Nikifor Maruszeczko (15 March 1913 – 8 August 1938) was a Polish criminal and serial killer, considered to be one of the most dangerous criminals in Poland during the interwar period.

== Life ==
Nikifor Maruszeczko was born in the Subcarpathian Voivodeship. He never knew his father and was raised by an alcoholic mother. As a child, he wandered in the neighbouring villages with a backyard band, but quickly entered the crime scene. He was arrested for the first time for stealing a portfolio at the age of 14, for which he was sent to a correctional home.

At the beginning of the 1930s, he went to Upper Silesia, where he quickly gained the reputation of a brutal and ruthless criminal. He committed several murders, mainly on a robbery background. He was on the list of most wanted people in the country, but on several occasions, he evaded police raids. He hid among others in Berlin, where he continued his criminal activity.

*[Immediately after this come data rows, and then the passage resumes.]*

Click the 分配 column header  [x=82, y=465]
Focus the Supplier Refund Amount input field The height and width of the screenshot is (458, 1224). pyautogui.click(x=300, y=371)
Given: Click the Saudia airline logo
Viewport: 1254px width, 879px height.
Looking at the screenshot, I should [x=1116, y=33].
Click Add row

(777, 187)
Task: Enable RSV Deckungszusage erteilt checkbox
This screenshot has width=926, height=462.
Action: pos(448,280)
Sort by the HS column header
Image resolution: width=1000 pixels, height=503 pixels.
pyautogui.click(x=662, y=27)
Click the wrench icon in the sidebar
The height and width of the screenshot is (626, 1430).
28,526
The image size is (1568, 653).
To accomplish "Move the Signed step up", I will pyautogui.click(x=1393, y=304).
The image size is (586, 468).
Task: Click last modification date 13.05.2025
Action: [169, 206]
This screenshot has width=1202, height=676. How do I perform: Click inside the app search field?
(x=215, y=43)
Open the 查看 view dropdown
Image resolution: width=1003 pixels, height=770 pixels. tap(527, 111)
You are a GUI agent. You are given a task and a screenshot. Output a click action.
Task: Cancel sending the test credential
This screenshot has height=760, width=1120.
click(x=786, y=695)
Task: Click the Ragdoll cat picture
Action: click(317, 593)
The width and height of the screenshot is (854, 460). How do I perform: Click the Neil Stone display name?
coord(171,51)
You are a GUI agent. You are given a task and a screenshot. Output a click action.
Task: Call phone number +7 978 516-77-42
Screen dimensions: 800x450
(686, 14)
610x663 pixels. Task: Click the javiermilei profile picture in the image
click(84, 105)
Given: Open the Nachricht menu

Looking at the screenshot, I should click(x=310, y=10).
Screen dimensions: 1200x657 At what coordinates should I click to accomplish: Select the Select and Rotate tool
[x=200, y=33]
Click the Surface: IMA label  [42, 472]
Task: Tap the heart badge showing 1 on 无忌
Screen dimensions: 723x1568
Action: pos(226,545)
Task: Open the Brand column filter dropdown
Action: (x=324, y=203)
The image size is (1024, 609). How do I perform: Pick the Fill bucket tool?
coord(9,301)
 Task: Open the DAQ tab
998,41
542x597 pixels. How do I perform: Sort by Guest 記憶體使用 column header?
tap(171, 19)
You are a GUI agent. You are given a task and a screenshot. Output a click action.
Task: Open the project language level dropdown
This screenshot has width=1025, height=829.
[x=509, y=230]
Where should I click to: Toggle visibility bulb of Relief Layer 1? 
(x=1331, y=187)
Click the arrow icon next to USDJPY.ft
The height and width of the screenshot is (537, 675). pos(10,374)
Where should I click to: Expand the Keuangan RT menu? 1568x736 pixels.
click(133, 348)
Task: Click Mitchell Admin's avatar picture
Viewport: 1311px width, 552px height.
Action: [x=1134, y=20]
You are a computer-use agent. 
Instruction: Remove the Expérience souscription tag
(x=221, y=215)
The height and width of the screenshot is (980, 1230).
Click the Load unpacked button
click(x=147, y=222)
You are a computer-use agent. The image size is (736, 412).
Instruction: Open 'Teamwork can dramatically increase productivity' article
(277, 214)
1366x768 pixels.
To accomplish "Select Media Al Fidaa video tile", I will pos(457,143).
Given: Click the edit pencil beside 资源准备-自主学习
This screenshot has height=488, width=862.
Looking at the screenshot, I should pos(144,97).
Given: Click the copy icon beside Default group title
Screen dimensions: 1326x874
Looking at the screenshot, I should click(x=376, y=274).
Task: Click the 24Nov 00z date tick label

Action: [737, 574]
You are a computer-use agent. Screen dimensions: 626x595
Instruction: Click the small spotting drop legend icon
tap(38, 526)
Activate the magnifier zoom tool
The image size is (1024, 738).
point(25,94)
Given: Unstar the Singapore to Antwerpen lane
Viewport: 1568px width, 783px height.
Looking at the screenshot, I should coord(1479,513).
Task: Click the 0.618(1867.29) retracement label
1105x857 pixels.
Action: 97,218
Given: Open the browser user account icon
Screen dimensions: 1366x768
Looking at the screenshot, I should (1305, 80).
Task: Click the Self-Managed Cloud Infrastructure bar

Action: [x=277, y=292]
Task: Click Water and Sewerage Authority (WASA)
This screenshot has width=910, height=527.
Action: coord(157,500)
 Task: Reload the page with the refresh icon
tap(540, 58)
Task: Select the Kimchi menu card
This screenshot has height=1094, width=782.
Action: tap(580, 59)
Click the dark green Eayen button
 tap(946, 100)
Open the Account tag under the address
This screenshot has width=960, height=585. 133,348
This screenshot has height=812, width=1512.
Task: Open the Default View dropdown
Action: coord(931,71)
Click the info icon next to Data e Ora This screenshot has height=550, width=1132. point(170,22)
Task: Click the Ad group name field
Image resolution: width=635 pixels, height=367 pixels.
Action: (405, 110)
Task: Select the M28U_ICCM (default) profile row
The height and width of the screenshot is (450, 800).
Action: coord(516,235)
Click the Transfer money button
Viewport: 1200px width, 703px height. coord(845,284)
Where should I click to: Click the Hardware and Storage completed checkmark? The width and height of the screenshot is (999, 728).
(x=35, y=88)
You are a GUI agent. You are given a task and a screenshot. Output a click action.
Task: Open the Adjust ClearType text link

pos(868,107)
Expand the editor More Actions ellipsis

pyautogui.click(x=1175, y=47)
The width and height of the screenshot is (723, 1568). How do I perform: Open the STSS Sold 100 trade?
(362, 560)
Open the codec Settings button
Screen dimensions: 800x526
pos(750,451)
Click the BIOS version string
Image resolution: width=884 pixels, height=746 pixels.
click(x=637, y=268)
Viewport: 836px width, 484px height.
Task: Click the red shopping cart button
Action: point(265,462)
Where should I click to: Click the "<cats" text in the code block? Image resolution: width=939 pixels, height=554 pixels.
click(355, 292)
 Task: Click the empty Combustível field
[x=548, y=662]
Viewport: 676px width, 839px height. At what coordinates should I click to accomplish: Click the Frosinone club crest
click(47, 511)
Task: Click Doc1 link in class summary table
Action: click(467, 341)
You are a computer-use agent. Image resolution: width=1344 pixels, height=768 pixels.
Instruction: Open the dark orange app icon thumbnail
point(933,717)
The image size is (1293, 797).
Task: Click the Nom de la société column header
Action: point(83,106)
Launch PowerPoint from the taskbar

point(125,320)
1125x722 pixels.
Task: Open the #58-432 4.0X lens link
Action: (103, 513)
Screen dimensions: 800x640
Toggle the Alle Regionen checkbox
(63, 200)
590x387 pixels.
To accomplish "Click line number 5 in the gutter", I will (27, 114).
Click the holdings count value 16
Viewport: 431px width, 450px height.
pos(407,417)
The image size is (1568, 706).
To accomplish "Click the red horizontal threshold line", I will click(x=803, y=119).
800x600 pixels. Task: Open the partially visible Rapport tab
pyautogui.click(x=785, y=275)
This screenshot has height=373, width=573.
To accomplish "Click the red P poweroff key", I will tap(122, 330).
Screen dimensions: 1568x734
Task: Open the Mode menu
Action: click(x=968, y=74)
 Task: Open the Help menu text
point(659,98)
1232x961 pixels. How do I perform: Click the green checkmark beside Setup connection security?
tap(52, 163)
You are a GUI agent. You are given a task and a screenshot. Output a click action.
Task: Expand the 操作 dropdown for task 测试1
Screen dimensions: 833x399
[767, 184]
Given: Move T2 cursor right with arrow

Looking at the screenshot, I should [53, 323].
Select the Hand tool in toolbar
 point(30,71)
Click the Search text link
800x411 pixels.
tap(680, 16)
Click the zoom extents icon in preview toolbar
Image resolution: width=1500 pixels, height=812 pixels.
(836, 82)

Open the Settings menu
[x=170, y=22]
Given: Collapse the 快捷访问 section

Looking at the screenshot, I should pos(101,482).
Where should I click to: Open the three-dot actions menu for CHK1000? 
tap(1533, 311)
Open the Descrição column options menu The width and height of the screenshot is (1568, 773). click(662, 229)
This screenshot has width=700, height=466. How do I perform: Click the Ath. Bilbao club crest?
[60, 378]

He was known for his tendency to abuse alcohol, repeatedly committing his crimes in a state of intoxication. His alcohol addiction contributed to the spectacular end of his criminal career. On 8 January 1938, Maruszeczko made a row in the restaurant "Pod-Orłem" in Bielsko-Biała. Recognized by clients (the newspapers had his portrait printed on them), he tried to escape, but was captured and handed over to the police.

From October to December 1937, he murdered four people, including two policemen. During the trial, he was only tried for killing one policeman and severely hurting another. On 24 February 1938, he was sentenced to death by hanging. The verdict was carried out on 8 August 1938.

== Victims ==

| Nmb. | Victim | Date | Place |
|---|---|---|---|
| 1. | Jerzy Rother | 23 October 1937 | Katowice |
| 2. | Władysław Junk | 5 November 1937 | Kraków |
| 3. | Wiktoria Gałuszko | 5 December 1937 | Katowice |
| 4. | Henryk Bąk | 16 December 1937 | Warsaw |

==See also==
- List of serial killers by country

== Literature ==
Based on the book Love, Money and Death by Ryszard Dzieszyński.